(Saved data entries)
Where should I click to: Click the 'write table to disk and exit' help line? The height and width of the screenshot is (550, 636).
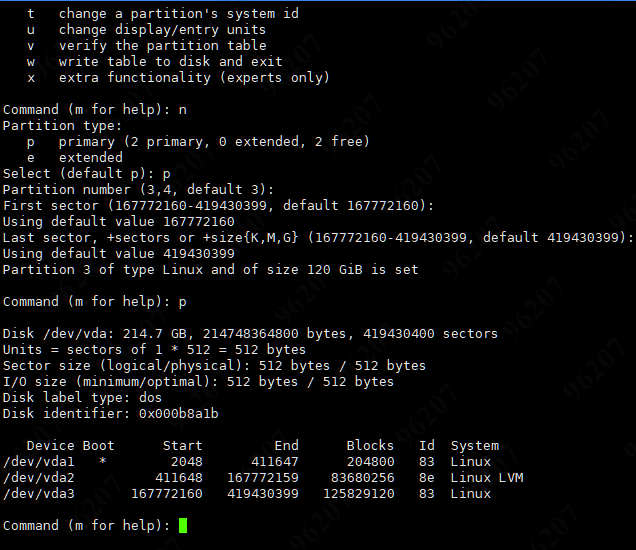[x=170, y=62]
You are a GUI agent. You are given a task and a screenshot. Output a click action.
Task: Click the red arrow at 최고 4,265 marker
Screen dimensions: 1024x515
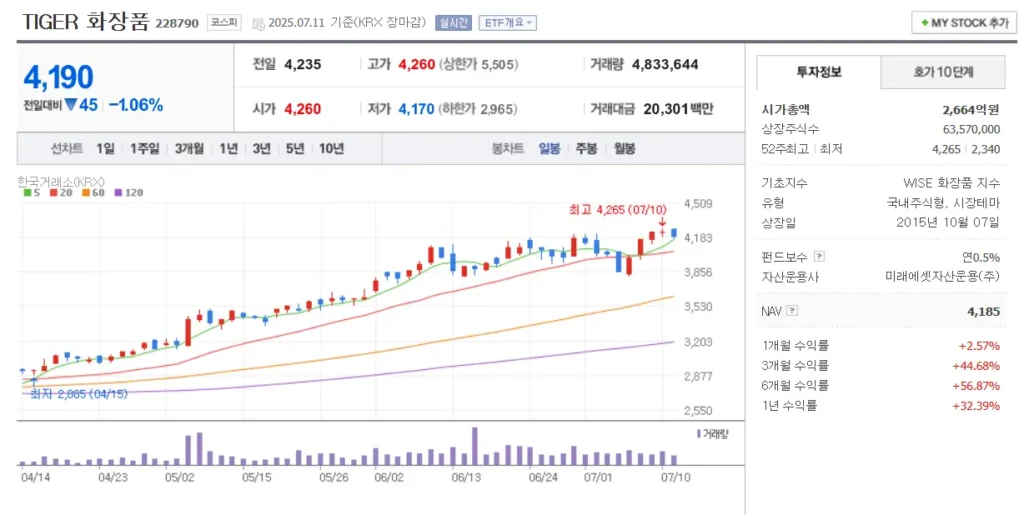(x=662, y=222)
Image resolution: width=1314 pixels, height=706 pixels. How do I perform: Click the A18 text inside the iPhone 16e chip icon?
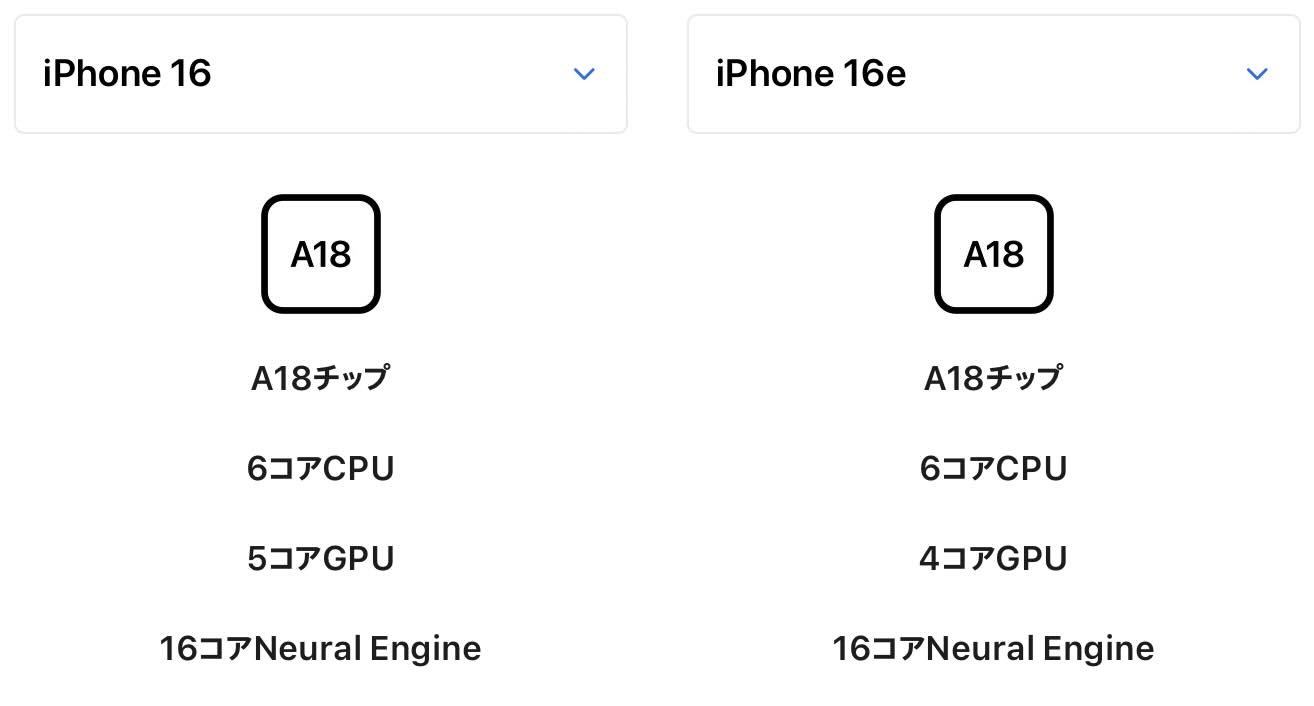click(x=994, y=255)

---

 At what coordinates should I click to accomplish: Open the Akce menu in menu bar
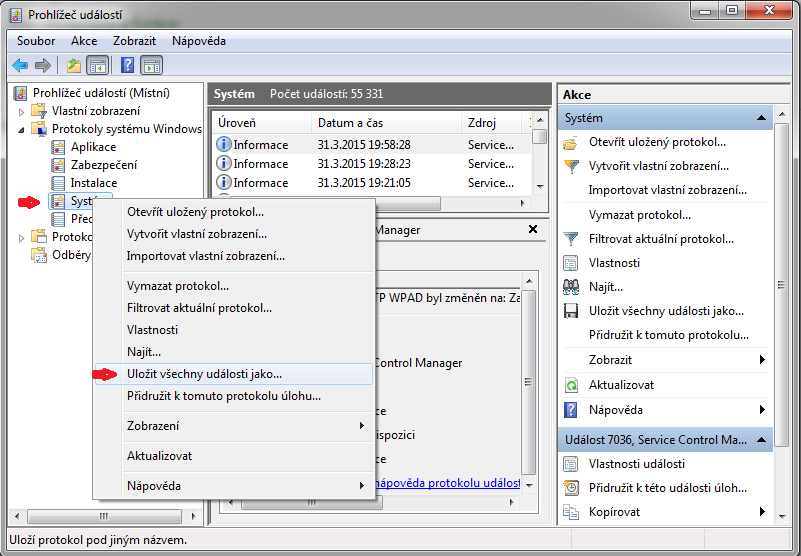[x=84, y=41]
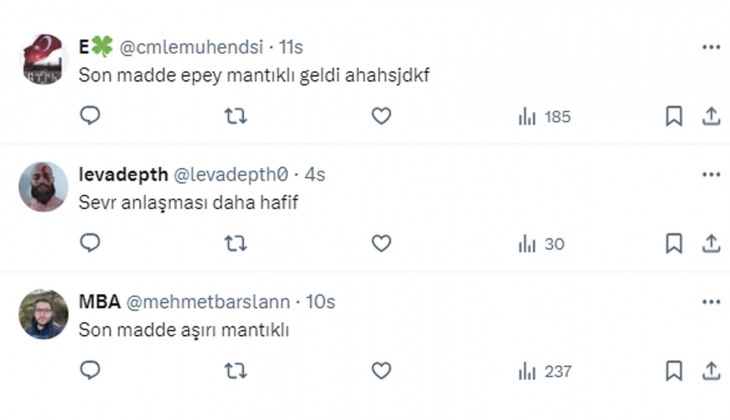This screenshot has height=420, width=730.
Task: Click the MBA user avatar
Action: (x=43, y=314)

---

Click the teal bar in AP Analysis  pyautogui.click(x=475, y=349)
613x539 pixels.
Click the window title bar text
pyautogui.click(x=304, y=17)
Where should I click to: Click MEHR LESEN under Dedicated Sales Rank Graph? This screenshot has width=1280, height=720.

## What to work on
The lines to extract from the data above begin with the line containing "613x539 pixels." and end with the line containing "Where should I click to: Click MEHR". Extract them exactly, including both.

## The completed task
613x539 pixels.
Click the window title bar text
pyautogui.click(x=304, y=17)
Where should I click to: Click MEHR LESEN under Dedicated Sales Rank Graph? This screenshot has width=1280, height=720.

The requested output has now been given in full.